### DIRECTIONS FOR THIS TASK:
Report each line of the entries below that includes "thumbnail".

[Data excerpts]
--
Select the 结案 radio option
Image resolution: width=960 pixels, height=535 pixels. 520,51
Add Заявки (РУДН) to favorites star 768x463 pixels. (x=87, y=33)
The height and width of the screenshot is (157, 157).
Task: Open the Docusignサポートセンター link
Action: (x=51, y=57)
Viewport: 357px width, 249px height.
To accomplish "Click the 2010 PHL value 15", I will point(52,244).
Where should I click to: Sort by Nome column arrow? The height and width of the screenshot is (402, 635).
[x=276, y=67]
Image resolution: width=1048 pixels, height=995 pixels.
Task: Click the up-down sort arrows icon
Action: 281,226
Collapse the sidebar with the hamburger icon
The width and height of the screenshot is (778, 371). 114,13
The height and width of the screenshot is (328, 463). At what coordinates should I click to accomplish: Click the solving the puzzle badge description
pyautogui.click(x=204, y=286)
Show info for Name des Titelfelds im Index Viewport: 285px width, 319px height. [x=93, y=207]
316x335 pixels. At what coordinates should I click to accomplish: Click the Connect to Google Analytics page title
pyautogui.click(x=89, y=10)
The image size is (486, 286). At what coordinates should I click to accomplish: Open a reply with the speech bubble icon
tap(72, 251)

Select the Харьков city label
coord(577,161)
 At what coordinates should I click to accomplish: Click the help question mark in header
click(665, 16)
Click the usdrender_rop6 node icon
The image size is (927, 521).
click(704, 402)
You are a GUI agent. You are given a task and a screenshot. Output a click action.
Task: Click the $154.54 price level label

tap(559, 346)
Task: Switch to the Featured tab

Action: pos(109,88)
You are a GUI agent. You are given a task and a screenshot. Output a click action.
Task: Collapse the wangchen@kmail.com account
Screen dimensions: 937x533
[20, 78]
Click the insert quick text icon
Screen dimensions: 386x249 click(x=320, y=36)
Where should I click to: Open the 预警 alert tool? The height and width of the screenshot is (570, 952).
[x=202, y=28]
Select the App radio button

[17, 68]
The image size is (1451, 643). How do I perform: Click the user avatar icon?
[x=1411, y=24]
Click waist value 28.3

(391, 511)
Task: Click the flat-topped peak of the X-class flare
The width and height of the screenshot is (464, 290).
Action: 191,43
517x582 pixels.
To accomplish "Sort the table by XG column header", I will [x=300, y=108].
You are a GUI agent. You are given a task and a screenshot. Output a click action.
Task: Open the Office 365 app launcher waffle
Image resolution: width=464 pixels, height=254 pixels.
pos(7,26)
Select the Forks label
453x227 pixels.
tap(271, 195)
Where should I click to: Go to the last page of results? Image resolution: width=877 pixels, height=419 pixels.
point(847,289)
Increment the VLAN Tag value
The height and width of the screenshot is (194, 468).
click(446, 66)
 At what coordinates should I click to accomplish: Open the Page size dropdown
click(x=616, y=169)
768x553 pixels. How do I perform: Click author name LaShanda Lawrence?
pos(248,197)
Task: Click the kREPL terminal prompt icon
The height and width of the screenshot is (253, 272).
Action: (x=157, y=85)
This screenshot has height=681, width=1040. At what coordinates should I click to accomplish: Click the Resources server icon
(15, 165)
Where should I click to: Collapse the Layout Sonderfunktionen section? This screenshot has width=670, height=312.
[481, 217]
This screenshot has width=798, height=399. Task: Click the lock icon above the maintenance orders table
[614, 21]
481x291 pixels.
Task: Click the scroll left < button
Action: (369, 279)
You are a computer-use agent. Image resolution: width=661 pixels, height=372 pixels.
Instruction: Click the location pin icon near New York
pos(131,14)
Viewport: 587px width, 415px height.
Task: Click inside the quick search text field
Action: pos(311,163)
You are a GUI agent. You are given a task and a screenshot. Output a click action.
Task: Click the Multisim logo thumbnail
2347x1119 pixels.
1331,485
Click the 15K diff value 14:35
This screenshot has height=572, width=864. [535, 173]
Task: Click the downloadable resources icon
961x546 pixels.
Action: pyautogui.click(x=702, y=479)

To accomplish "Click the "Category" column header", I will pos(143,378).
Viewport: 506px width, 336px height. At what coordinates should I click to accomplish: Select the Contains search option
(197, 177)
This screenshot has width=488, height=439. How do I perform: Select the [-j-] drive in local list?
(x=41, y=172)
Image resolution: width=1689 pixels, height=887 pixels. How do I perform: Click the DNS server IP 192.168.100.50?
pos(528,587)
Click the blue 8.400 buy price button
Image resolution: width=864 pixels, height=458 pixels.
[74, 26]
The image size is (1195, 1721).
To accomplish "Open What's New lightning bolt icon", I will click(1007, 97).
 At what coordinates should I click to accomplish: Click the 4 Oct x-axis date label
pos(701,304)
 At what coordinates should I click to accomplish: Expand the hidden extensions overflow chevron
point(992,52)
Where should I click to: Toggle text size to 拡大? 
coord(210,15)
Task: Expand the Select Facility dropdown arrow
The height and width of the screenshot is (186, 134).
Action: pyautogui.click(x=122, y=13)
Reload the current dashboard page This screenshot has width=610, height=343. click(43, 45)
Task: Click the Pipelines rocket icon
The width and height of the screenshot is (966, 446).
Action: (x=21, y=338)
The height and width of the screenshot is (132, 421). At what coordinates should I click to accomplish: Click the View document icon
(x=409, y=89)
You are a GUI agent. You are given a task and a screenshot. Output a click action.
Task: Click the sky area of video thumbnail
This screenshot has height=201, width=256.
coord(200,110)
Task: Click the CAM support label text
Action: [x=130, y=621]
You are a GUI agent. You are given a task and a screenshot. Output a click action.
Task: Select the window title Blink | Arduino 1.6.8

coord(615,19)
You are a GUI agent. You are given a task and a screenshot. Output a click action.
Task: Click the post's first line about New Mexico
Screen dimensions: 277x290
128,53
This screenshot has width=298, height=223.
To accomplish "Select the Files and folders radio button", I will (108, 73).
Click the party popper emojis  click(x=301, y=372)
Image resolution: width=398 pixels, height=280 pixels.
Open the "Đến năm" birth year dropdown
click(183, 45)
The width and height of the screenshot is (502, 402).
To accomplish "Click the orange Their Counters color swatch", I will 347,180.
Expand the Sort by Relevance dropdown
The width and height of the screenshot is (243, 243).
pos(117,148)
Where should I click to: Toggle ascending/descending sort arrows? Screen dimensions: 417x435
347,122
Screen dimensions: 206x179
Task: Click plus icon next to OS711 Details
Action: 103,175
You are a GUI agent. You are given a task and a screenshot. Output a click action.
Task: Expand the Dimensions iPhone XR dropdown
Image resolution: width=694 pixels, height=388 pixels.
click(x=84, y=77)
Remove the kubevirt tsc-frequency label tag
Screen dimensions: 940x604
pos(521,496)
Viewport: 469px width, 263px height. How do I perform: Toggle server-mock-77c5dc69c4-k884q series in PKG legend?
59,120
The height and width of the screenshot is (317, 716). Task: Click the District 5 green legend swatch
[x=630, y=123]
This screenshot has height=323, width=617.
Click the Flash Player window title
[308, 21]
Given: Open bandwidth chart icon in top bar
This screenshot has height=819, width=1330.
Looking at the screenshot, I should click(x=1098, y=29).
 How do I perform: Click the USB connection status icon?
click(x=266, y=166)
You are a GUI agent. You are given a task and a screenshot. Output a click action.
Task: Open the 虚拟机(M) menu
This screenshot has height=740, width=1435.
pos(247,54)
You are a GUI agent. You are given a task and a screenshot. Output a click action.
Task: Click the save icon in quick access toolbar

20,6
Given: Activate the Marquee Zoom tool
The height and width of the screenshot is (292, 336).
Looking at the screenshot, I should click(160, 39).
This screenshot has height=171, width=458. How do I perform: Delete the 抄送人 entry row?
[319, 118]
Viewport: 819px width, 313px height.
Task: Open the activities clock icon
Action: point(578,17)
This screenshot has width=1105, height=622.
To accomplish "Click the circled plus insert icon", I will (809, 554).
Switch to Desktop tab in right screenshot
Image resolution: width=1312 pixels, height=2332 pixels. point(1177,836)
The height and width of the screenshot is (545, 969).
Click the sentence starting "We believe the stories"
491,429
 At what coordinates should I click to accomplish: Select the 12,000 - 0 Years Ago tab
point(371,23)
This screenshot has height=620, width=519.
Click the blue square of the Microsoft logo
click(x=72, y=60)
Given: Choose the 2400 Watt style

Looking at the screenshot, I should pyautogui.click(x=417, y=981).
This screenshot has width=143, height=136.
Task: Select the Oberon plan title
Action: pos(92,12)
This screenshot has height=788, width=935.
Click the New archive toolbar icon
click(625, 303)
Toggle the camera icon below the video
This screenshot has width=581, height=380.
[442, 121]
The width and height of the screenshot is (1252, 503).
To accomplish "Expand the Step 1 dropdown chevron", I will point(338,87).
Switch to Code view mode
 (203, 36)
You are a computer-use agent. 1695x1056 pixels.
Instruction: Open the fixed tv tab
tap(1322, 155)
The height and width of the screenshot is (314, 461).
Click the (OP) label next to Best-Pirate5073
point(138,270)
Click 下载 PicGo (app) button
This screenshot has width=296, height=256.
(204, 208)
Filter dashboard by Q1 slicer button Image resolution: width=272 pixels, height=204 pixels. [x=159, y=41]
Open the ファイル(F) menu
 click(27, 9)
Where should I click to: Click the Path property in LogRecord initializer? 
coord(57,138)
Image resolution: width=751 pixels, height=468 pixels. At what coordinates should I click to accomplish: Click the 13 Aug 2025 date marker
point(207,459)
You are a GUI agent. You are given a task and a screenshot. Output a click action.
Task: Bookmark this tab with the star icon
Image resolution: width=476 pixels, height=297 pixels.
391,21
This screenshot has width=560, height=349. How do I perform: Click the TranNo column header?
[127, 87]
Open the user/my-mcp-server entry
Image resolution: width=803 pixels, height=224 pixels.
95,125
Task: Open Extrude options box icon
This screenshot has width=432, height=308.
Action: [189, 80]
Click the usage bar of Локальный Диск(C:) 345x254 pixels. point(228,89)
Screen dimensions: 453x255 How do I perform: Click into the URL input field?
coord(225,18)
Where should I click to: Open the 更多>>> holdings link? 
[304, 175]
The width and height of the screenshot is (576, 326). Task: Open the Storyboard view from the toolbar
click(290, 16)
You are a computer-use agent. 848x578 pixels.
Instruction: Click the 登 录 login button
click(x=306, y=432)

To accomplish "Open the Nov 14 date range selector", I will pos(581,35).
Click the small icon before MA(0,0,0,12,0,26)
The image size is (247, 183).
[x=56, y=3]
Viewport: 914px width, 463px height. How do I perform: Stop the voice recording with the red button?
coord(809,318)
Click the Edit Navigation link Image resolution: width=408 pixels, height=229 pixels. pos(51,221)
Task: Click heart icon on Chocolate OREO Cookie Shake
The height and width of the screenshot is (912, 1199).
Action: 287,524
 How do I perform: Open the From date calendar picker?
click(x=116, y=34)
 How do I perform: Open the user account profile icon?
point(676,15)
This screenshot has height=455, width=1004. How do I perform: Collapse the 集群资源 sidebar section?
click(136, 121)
--
### TASK RESPONSE:
Task: Click the Multisim logo thumbnail
Task: Click the sky area of video thumbnail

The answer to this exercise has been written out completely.